Having watched the 60 Minutes segment based on the book this past Sunday, I turned to Peter’s passage on Boehner. Here it is:

Congressman John Boehner, who was leading the opposition to Obamacare in the House of Representatives, may have been fighting John Kerry on policy matters, but he was entirely allied with him when it came to investment decisions. On December 10, 2009, Boehner bought numerous health insurance company stocks, including tens of thousands of dollars in Cardinal Health, Cigna, and Wellpoint. On the same day, Boehner, purchased shares in the Big Pharma companies Amgen, Johnson & Johnson, Forest Labs, Covidien, and Pfizer. He also bought shares in CareFusion, which provides systems for countering infections. Just days later, on December 15, the Washington Post declared the “public option” was officially dead.

Health insurers breathed a sigh of relief. So too did pharmaceutical companies. When Boehner bought Wellpoint stock on December 10, the price was $56 a share.
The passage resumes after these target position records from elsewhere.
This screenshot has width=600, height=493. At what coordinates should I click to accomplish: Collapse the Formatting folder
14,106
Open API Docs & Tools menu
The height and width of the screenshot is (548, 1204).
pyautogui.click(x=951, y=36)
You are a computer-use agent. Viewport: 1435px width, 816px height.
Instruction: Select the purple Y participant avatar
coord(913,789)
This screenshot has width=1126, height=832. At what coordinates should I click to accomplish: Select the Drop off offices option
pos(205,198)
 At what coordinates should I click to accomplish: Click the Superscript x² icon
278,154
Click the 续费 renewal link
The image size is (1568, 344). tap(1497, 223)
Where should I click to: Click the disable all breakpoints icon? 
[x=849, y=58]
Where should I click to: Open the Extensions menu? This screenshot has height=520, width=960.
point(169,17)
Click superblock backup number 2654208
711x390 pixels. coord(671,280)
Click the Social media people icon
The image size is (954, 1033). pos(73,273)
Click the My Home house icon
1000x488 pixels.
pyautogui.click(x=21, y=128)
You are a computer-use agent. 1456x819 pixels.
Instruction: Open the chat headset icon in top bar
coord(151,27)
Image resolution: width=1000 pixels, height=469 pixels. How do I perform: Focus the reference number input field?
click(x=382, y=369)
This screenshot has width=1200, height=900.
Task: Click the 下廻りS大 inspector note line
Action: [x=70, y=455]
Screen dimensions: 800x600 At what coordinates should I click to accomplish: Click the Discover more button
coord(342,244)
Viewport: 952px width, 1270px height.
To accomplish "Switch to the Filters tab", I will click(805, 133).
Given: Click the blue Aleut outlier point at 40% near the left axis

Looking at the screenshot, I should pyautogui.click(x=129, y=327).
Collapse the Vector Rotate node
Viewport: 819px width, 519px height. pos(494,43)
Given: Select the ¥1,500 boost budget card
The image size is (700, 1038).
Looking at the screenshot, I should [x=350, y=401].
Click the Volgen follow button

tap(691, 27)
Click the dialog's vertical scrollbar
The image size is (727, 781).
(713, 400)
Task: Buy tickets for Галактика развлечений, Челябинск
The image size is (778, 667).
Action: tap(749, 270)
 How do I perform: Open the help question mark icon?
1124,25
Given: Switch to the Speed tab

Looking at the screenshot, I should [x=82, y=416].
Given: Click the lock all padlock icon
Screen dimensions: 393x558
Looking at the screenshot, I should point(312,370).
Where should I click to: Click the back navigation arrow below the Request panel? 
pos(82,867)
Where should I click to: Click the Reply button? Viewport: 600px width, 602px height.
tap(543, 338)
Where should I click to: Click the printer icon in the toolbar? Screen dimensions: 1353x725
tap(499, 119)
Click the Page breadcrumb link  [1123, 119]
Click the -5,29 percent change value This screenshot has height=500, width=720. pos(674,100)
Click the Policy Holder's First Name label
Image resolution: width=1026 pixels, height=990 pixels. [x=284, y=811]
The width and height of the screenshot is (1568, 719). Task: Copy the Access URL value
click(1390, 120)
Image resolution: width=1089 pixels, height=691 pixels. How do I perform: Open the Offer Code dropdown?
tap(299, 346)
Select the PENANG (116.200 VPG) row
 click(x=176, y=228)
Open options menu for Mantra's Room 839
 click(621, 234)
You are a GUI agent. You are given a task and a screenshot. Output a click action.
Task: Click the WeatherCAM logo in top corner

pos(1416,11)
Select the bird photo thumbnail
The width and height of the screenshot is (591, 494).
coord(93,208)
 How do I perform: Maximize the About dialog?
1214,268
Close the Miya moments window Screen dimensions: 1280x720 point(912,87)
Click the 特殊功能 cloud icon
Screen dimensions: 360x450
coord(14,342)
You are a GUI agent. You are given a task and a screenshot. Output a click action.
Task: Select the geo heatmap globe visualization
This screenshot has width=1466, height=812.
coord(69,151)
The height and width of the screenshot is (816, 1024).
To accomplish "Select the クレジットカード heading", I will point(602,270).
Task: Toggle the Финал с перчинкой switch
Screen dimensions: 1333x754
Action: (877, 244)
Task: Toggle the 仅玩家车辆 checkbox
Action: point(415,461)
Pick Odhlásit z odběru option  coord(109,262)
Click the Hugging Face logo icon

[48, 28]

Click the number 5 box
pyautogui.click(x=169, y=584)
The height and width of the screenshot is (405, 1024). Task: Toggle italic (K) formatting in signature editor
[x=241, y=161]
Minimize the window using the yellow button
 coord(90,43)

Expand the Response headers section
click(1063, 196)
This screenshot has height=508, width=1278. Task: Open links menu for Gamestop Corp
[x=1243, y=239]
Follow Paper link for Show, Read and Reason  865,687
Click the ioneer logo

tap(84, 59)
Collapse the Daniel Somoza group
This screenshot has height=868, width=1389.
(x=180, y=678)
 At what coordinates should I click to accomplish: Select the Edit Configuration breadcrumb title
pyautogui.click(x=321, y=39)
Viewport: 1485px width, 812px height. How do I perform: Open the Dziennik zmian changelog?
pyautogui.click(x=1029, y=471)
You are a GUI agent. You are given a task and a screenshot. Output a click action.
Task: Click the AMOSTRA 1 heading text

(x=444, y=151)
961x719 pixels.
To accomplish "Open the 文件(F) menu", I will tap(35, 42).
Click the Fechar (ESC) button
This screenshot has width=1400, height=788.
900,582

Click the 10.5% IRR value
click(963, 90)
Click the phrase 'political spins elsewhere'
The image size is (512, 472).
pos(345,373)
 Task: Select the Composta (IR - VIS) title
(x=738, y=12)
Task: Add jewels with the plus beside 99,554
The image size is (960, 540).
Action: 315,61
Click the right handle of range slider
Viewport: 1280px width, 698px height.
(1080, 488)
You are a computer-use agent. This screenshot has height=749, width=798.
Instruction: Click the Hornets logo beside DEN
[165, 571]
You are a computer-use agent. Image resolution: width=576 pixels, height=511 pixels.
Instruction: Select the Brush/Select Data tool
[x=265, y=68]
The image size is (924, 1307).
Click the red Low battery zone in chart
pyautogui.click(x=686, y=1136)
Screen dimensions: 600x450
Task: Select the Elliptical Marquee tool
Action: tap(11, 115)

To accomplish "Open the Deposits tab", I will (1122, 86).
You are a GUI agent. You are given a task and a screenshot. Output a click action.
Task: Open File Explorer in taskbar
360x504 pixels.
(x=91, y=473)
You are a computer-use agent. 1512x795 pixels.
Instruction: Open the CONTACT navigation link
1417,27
Within a month it was trading at $66 a share. Cardinal Health was up approximately 10% by the time President Obama signed the health care bill. In early 2010, Boehner bought yet more shares in Cardinal Health and Pfizer, before President Obama signed the health care bill.

Even putting aside Boehner’s response to the implication that he did something wrong here that appears in the 60 Minutes segment (but not in the book), it doesn’t fit with the thesis that Boehner took advantage of his position. He was not only against the “public option,” he was against the Obamacare bill that subsequently emerged. He was against the “public option” before he bought the stocks and after he bought the stocks. He did not purchase the stocks based on any privileged information. He didn’t remotely engage in “insider trading,” even in the broadened sense that Peter uses the term. He didn’t do anything wrong.

Assuming Pelosi doesn’t have anything better to say than what she has said so far, the equivalence between Pelosi and Boehner drawn by 60 Minutes is false. None of the reforms that Peter advocates in the final chapter of his book would touch Boehner’s (I think altogether innocent) investments. Boehner’s inclusion in the roster of miscreants is, it seems to me, an injustice.

I think the intelligent reader will want to exercise caution in sorting these matters out and carefully articulating the “it” against which there oughta be a law, as Peter does in his concluding chapter. (I should add that he rejects the use of blind trusts to mitigate the behavior he describes in the book, probably too hastily.) I have written well over a thousand words about the book without getting to any of the other bombshells that detonate in it. This morning I wanted only to address the issues that were of most concern to me based on the 60 Minutes segment and related publicity.